The Benington Diary #1 (January 1998) [by David Lehman]

Duke EllingtonBack when the Inernet was a new toy, Slate had a five-day diary feature where writers reported on their activities in the field. In January 1998 I signed on to write about the experience of teaching in the low-residency program MFA at Bennington College. This is installment #1, dated January 12, 1998

Today is day four of my semi-annual sojourn at Bennington College, where I teach in the “low residency” graduate program in writing. We — 88 students, 20 faculty, and assorted staff —  convene here for ten days in January and ten in June; the rest of the work gets done by correspondence, with each writer on the faculty supervising five students in his or her genre.

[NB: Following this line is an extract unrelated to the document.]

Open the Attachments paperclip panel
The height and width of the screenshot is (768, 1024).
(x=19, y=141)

These residencies are a cross between summer camp and boot camp, saturation experiences. Every hour of every day is filled with lectures, readings, workshops, conferences, and parties. We eat communally. The food sucks. Last June, in the Varsity Show the faculty puts on, the novelist Douglas Bauer took the Duke Ellington standard, “I Got it Bad, and That Ain’t Good,” turned it into “The Food is Shit, and That Ain’t Good,” and sang the new lyrics in the relaxed, sweater-clad Perry Como manner. I doubt that I shall ever be able to hear the words “artichoke bake” and “walnut cheddar loaf” without a shudder in my deep heart’s core. [That’s Duke Ellington in a top hat on the left.]

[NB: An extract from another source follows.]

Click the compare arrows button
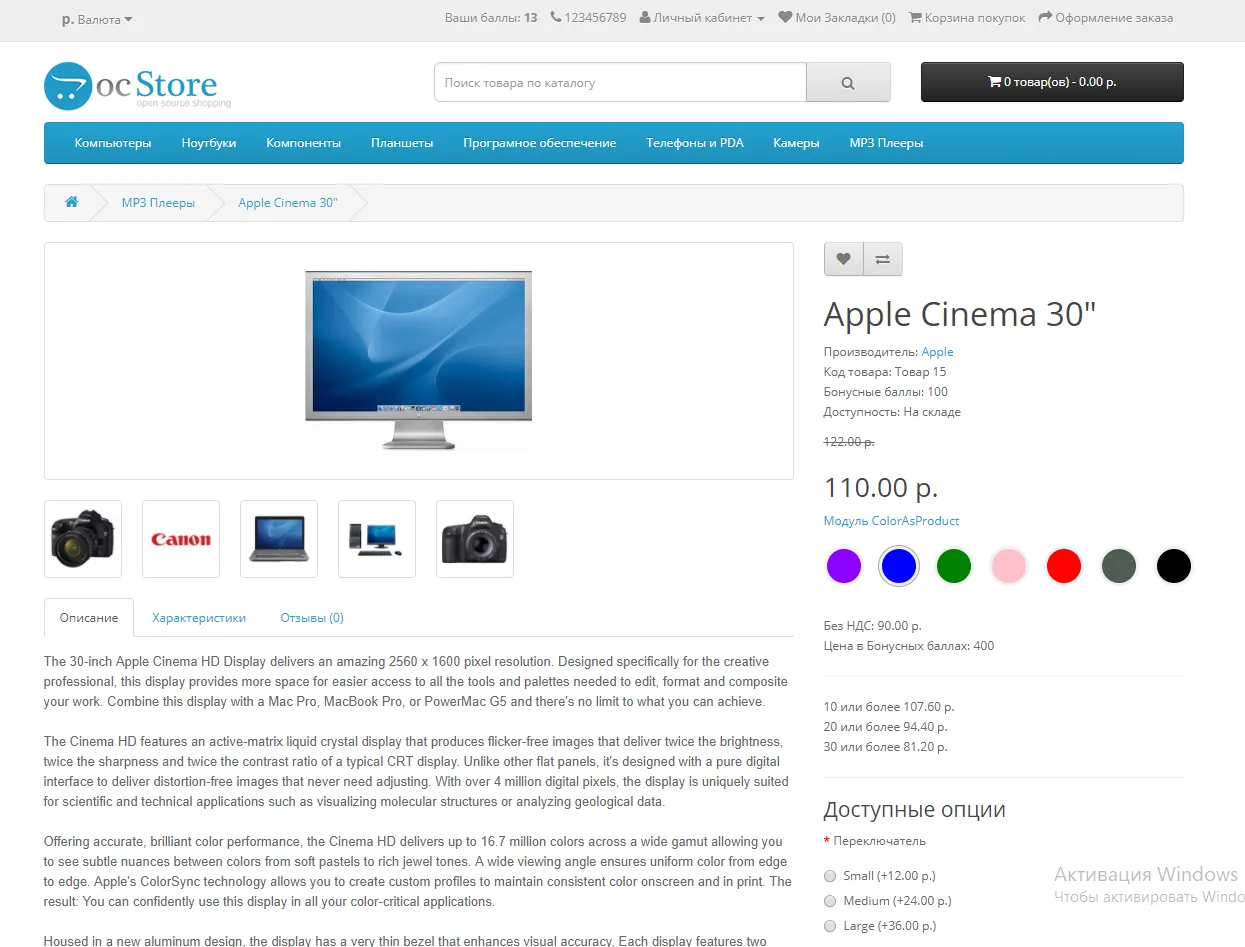This screenshot has height=947, width=1245. pos(882,259)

Our isolation on this Vermont campus with its storied past (Malamud taught here, Bret Easton Ellis went to college here, and Donna Tarrt’s “The Secret History” is a roman-a-clay-feet set here) makes it the perfect setting for a murder mystery. There is never a shortage of motives, suspects, and candidates for victimhood. One year, the victim was played by Bob Hornbuckle, a good-natured St. Louis schoolteacher and aspiring fiction writer, who interrupted a lecture by visiting poet Robert Pinsky [pictured right] to argue a point about William Carlos Williams. Hornbuckle maintained that a certain Williams poem would be improved if the lining were changed. “That’s because you don’t know shit about Williams,” Pinsky replied. From then on, the “don’t know shit” locution was in constant use. Hornbuckle didn’t mind; he basked in the attention. Robert Pinsky

In workshops, the standard M.O. is to dissect a student’s story or poem, heedless of Wordsworth’s warning, “We murder to dissect.” People talk as they do nowhere else: “One thing I kind of objected to and then I fell in love with was the repetition of the word `hood’ in the second paragraph. But then I wondered about the prostitute. What if she were a nun?” Yeats’s “The Second Coming” might fare badly in a workshop. “Turning and turning in the widening gyre”: needless repetition, willful obscurity. “The falcon cannot hear the falconer”: show, don’t tell!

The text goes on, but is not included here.